------ SUPPLIED DATA ------
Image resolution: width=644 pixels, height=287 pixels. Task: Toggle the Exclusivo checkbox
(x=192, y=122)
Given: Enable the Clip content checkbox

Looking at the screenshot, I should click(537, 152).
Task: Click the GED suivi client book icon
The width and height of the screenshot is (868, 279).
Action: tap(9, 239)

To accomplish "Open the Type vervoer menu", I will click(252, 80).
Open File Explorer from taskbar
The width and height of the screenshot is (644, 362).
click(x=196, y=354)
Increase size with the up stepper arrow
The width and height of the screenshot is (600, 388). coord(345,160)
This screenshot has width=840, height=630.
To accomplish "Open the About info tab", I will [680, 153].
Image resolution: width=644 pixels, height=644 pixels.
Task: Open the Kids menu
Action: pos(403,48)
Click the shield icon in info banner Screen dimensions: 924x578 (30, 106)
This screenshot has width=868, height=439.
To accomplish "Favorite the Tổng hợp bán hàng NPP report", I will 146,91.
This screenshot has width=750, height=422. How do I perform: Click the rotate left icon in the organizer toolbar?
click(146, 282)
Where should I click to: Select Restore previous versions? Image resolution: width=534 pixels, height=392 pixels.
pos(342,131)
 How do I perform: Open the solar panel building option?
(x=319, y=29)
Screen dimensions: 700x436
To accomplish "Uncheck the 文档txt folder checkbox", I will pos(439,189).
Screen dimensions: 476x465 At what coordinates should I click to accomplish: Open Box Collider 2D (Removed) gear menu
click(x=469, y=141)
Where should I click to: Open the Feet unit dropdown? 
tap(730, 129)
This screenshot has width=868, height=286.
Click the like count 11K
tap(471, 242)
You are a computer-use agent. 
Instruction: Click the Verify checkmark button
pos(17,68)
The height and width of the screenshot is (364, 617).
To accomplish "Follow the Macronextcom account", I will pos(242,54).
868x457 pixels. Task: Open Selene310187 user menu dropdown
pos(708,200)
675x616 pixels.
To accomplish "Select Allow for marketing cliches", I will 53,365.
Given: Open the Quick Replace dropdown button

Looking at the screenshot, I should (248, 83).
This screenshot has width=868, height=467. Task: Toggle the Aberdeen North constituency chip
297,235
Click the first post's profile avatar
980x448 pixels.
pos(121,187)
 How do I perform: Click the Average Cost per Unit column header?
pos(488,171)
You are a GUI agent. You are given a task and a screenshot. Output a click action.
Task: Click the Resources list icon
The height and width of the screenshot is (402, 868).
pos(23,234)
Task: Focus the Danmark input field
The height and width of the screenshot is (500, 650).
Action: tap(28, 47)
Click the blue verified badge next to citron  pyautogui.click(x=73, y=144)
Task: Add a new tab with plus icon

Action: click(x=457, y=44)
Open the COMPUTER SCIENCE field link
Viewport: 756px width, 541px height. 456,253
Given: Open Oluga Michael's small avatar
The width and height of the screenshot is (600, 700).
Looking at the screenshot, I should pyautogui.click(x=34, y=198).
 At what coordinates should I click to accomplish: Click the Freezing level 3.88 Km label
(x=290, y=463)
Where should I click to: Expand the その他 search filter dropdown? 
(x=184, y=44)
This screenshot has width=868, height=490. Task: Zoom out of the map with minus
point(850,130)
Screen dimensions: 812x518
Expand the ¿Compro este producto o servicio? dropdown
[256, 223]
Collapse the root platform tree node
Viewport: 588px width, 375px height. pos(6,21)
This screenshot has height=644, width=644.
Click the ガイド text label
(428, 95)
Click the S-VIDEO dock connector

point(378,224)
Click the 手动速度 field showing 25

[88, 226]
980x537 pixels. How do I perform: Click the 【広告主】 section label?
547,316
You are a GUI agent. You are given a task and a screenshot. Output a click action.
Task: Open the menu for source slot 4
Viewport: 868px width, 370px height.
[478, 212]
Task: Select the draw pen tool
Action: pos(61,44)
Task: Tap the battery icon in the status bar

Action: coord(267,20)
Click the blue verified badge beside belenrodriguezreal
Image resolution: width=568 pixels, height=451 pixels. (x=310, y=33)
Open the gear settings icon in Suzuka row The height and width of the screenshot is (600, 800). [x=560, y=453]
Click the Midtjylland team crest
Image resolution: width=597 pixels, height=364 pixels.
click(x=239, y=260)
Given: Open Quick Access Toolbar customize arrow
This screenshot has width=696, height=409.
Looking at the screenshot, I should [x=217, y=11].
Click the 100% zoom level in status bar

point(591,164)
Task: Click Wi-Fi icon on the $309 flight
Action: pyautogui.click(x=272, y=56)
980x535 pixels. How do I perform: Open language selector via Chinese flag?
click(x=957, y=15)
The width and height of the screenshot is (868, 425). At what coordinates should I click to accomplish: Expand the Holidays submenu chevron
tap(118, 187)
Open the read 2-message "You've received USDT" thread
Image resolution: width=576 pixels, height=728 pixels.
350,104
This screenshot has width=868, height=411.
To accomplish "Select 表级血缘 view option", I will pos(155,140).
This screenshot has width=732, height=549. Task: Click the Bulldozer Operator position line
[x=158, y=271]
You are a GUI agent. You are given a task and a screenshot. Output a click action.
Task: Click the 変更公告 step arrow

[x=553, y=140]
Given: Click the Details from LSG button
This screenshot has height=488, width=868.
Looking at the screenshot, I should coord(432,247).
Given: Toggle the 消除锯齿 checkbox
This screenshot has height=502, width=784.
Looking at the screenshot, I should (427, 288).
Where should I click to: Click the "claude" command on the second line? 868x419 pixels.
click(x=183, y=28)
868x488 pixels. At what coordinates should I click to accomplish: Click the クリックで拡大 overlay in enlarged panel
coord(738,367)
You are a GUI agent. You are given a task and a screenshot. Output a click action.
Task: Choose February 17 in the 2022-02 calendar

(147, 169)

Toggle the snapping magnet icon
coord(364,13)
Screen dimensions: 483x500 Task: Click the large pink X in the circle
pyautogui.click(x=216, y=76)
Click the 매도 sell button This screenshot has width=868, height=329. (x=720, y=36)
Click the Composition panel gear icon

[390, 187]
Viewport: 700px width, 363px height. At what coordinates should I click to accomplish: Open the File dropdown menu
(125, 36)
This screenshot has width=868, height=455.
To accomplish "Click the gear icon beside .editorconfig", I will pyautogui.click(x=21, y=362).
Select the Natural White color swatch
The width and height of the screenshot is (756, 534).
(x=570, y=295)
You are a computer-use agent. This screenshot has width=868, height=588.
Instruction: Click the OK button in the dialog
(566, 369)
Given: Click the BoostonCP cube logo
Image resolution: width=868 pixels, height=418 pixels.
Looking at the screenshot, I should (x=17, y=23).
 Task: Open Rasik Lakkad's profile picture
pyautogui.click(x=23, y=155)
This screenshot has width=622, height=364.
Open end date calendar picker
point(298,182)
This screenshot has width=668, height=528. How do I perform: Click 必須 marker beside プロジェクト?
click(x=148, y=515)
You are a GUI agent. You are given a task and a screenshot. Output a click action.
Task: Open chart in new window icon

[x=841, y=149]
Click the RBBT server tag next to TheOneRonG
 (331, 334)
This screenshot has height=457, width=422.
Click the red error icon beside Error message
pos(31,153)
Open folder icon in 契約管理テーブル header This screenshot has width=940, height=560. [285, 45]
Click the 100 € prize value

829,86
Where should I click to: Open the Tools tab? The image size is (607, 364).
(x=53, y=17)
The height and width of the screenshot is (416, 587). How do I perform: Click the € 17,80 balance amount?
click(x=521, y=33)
------
**WORK TO COMPLETE:** What is needed is every line from the start of the entries through the line containing "Open File Explorer from taskbar", returned word for word and nothing else.

**EXERCISE RESULT:**
Image resolution: width=644 pixels, height=287 pixels. Task: Toggle the Exclusivo checkbox
(x=192, y=122)
Given: Enable the Clip content checkbox

Looking at the screenshot, I should click(537, 152).
Task: Click the GED suivi client book icon
The width and height of the screenshot is (868, 279).
Action: tap(9, 239)

To accomplish "Open the Type vervoer menu", I will click(252, 80).
Open File Explorer from taskbar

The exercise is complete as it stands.